◆ CONSIGNES:
a. Dites si chacune des affirmations suivantes concorde avec le texte sur les révoltes arabes, en répondant par oui ou par non et en citant mot pour mot les mots du texte qui tranchent : (i) le discours du Caire d’Obama date de 2009 ; (ii) les Tunisiens ont appelé à former des brigades pour aider les révolutionnaires voisins ; (iii) environ 30 % de la population égyptienne est connectée à Internet.
b. Poursuivez le texte sur les révoltes arabes en reprenant juste après sa dernière phrase.

◆ TEXTE À LIRE:
Cette conscience identitaire s’est exprimée au plan politique dans le panarabisme, dans l’engagement solidaire au côté des palestiniens et dans un modèle de société religieuse fondée sur la charia.
Il est étonnant que les révoltes arabes récentes ne revendiquent aucune de ces paternités. Ni à Sidi Bouzid, ni au Caire, Manama, Mascat, Qatif, Hodeida, Benghazi, Rabat, Damas…la foule n’a crié de slogans baathistes, antisionistes ou intégristes.
Tout aussi surprenant, ni les Tunisiens, ni les Egyptiens n’ont appelé à la constitution de brigades pour aller aider les révolutionnaires voisins à se débarrasser de leur despote. La révolution contagieuse n’a pas opéré de jonction.
Ni la Libye (pas encore) ni dans une moindre mesure l’Algérie (ça vient timidement) n’ont saisi l’opportunité historique que leur offrait les soulèvement tunisien et égyptien pour se solidariser spontanément dans la perspective d’une communauté d’intérêts économiques et politiques évidente. Les frontières (coloniales) restent imperméables. En Afrique du Nord, les circuits transitent par l’Europe.

Les facteurs d’une révolution
L’élection d’un homme doublement prénommé arabe - Barak et Hussein - à la Maison Blanche a fait naître un immense espoir. Le discours du Caire d’Obama en 2009 dans lequel il promettait son soutien à tout mouvement de libération démocratique a été passionnément entendu. Le monde arabe n’est pas en révolte seulement depuis décembre 2010. Les soulèvements et les répressions ont été innombrables depuis la décolonisation mais inaudibles en occident. La nouveauté avec Obama, c’est qu’il a exigé de Ben Ali et de Moubarak de laisser parler la rue et qu’il a ensuite demandé avec elle leur départ.
Bien sûr cette attitude est sélective et ambiguë. On peut se demander si Sarkozy aurait bombardé Carthage si Ben Ali avait fait tonner l’artillerie sur Sidi Bouzid, Kasserine ou Thala ?
Second facteur de mobilisation : la société civile et l’engagement personnel et physique d’une minorité agissante à l’immense courage. Des dizaines de milliers d’hommes et de femmes sont morts dans les geôles du monde arabe pour avoir osé tousser : syndicalistes, poètes, journalistes, fellahs, juges, avocats, militaires, commerçants…
Troisième élément : les réseaux sociaux. Grâce à Internet ; 30% de la population tunisienne et 20% de la population égyptienne sont connectés. Le premier parti politique tunisien est Facebook avec deux millions « d’amis ». Sur twitter, Slim 404 –devenu ministre – a rassemblé en quelques heures 20 000 partisans. Lina Ben Mheni, jeune bloggeuse parfaitement trilingue en a fait autant. Chaque citoyen arabe a désormais le sentiment de pouvoir devenir un Zaïm. Ceci augure peut-être d’une nouvelle forme de démocratie directe et réactive.

Islamisme
Les dictatures arabes doivent leur longévité à leur fonction supposée de rempart contre l’islamisme (identifié comme axe du mal et terroriste) ou contre l’immigration.

◆ ENTRÉES FOURNIES:

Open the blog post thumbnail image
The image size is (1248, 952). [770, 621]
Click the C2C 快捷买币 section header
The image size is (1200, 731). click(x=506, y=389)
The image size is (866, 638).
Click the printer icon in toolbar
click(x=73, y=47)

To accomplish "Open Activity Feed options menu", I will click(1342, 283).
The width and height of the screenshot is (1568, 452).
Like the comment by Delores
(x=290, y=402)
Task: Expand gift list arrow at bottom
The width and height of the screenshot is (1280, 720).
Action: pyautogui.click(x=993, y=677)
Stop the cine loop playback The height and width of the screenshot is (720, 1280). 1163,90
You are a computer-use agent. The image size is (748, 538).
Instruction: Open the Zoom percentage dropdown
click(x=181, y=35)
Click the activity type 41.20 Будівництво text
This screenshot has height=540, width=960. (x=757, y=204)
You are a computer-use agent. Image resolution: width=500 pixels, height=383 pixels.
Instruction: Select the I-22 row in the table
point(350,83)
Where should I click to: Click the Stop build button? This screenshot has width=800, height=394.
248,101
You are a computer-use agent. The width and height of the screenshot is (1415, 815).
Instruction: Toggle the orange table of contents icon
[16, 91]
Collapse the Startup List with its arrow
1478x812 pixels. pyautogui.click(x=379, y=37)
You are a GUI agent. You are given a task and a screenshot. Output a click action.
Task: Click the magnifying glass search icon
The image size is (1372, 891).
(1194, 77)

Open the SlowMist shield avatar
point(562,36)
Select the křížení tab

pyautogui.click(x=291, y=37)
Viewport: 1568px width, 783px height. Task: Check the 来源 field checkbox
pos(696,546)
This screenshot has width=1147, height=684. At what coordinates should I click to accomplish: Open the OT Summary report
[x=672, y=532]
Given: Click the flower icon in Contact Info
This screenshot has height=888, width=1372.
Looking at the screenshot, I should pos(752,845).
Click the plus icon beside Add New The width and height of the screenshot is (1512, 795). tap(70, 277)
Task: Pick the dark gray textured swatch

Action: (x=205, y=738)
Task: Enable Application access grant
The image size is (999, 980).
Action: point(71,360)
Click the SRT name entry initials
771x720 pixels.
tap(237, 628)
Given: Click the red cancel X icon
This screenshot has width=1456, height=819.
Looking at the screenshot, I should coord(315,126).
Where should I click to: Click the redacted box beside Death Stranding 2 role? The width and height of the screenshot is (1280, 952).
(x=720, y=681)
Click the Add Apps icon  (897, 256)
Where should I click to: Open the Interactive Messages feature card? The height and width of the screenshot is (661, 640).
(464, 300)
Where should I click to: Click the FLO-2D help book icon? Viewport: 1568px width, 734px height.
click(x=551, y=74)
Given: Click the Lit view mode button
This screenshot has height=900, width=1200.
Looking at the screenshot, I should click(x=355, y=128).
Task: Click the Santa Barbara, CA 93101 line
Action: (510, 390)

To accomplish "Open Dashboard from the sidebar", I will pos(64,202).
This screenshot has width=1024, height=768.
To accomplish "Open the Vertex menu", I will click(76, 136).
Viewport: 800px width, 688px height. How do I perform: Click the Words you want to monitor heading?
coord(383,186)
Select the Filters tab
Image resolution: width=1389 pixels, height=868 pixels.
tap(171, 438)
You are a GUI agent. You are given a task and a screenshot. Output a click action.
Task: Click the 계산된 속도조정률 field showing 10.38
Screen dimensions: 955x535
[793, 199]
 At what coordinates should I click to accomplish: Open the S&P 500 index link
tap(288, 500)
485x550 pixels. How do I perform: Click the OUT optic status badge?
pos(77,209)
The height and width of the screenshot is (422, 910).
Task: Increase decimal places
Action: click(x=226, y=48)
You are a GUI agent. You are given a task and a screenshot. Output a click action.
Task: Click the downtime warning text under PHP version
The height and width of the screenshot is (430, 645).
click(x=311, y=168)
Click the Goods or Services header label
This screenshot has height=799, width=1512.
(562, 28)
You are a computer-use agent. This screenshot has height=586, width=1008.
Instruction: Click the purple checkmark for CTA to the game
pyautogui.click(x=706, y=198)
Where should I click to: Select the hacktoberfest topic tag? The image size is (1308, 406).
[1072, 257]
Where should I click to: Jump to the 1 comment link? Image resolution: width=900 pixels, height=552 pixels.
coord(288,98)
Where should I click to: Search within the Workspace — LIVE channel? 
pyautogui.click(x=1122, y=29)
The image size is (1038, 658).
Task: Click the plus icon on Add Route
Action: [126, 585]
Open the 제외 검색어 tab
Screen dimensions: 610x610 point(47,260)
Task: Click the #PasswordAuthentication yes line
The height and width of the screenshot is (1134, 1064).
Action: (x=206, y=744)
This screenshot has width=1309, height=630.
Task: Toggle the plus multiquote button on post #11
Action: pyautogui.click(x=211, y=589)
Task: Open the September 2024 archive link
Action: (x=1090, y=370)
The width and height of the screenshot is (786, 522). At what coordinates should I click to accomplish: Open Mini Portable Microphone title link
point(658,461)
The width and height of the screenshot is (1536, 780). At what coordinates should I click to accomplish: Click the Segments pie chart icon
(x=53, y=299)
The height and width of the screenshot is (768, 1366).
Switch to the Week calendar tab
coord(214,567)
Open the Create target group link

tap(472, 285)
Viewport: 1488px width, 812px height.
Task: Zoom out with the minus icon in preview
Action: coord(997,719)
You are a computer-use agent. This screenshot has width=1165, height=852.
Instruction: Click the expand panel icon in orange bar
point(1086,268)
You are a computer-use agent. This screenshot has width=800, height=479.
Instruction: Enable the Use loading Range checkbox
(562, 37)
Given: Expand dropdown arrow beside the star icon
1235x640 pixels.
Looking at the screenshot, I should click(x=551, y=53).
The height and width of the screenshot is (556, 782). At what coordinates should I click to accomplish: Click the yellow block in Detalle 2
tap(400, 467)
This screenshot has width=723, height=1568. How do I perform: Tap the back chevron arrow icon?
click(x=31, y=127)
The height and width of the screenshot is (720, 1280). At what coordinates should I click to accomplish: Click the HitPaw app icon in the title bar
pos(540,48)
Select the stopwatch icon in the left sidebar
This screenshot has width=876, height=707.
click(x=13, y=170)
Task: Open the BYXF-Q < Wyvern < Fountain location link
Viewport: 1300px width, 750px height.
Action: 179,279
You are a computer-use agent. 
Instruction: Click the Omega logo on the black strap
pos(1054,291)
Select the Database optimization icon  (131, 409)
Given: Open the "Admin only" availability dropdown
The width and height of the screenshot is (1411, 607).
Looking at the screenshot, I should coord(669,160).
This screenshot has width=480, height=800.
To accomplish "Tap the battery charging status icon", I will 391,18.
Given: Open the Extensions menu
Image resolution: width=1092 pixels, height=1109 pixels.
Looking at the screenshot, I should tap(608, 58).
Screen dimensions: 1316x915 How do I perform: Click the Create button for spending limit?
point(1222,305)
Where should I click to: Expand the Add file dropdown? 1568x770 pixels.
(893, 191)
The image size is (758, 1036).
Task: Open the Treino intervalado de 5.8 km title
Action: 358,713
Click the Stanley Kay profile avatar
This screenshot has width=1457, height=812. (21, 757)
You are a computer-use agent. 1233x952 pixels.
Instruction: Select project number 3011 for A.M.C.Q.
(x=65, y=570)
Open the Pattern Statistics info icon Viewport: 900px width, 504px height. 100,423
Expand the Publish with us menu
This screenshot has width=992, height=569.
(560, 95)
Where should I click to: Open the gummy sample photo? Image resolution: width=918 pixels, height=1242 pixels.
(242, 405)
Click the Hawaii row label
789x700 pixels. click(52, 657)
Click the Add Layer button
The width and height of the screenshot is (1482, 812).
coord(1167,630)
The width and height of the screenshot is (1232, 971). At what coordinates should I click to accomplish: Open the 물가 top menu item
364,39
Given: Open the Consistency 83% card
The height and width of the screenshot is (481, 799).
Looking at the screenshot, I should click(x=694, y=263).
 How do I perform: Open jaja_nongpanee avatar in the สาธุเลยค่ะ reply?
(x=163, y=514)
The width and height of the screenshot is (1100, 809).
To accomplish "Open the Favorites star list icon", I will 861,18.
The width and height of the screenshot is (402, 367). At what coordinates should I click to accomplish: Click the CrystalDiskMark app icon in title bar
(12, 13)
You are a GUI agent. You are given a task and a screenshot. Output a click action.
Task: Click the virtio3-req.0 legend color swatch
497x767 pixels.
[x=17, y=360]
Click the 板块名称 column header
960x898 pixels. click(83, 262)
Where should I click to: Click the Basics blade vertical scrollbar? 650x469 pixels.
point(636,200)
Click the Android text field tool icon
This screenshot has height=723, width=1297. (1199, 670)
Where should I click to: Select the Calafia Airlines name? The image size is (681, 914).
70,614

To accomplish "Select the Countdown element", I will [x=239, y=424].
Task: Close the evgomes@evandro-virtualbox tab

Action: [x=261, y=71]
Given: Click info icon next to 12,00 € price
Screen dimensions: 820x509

◆ RÉPONSES RÉDIGÉES:
a.
(i) Oui : « Le discours du Caire d’Obama en 2009 ».
(ii) Non : « ni les Tunisiens, ni les Egyptiens n’ont appelé à la constitution de brigades ».
(iii) Non : « 20% de la population égyptienne sont connectés ».

b.
Pour la Tunisie et la Libye c’était les deux.
L’islam extrémiste est une réalité qui se propage grâce au prosélytisme d’une secte rigoriste ultra minoritaire et ultra riche : les wahhabites d’Arabie. Pour des millions d’intégristes, la gouvernance par la charia telle qu’elle est exercée en Arabie Saoudite est un modèle paradisiaque à répandre sur toute la terre pour le bien de l’humanité.
Mais la révolution arabe est khobziste (khobz : pain), elle serait même revendicative de la séparation du politique et du religieux donc anti-charia. En islam, l’immolation est un geste apostat ; or c’est de ce fait divers de désespoir qu’est né le soulèvement de Sidi Bouzid. La révolution arabe est de ce point de vue porteur d’espoir d’autant que les islamistes savent qu’ils ont été instrumentalisés par la dictature et que leur avenir politique réside non pas dans la radicalisation mais dans la modération de la voie turque, malaisienne, indonésienne et même indienne.

Immigration
L’immigration est une situation d’exclusion ressentie par tous les peuples des pétromonarchies arabes. En Arabie les esclaves du tiers monde représenteraient 40% de la population, 80% dans les émirats et au Qatar. En Libye, ils seraient deux millions à fuir la guerre. La Tunisie en a reçu des centaines de milliers, des philippins, des chinois, des bengladesh, des érythréens, des soudanais, des maliens…Pour un pays de 10 millions d’habitants, c’est comme si la France accueillait des réfugiés par millions.
L’attitude récente de l’Italie de Berlusconi est indécente, celle de la France n’est pas glorieuse. Comme si quelques milliers d’immigrés tunisiens à Lampedusa pouvaient mettre en péril l’économie de 500 millions d’européens.
Il ya quinze ans, la Grèce a reçu plus d’un million de Kosovar albanais qui fuyaient la guerre des Balkans. L’immigration est aussi affaire d’humanité. Si demain une catastrophe nucléaire du type Fukushima affectait la France, plusieurs millions d’Européens viendraient probablement se réfugier en Afrique du Nord.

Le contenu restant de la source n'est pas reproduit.